"The era of Anti-Virus is over!" was probably the most common sentence uttered in the security world at the beginning of this decade. At the time, you couldn’t get away from terms like “APT” and “0-day threats” which were commonly used to describe almost every security issue and in some cases, were used completely out of context. Back then, every common malware was an APT 0-day cyber-attack.
Security professionals understood that signature-based detection was simply not going to help against the exponential growth of new threats, polymorphism, environmental awareness, or the new infection methods used by attackers to infect and cause damage.
Vendors then started offering "signature-less", "next-gen", "2.0/3.0" detection methods that promised to reveal hidden threats and the attacks which the old Anti-Virus solutions failed to detect. This ushered in the Endpoint Detection and Response (EDR) era.

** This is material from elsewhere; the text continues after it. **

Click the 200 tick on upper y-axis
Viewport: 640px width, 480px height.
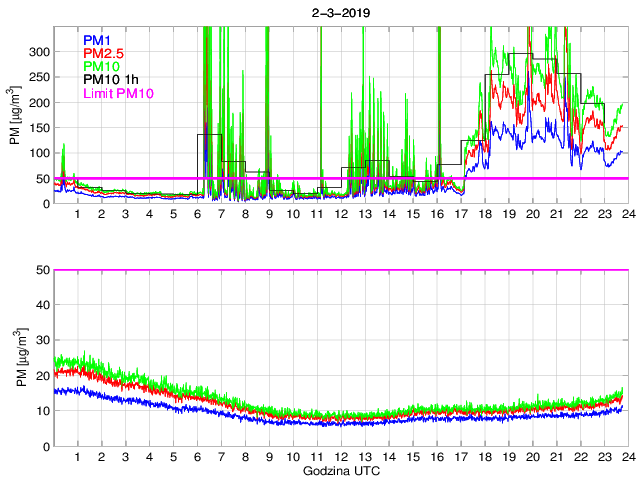(x=39, y=103)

Many companies tested EDR solutions against one another using the "who can catch more threats" type of approach. And while some vendors did a pretty good job, many threats remained undetected. In many cases, these new detection methods left parts of the infection on the endpoints. Seems like a pointless exercise for the companies performing proof of concept with potential vendors if the threats remained undetected and on the endpoints.
CISO or SOC managers should not use a hefty part of their budget to buy expensive, “next-gen”, EDR solutions. Especially when the IT team does not want to deploy it on already agent-packed endpoints.
The PROBLEM OF DETECTION ISN’T A TECHNICAL ISSUE, THE PROBLEM IS THE SECURITY PROFESSIONALS’ STATE OF MIND.
The game has changed, yet we are still playing by the old rules. We want a solution that detects, prevents and mitigates without troubling us, and we’re ignoring the proven fact that something at some point will go past our defenses. We cannot get in front of every new threat before they have been created.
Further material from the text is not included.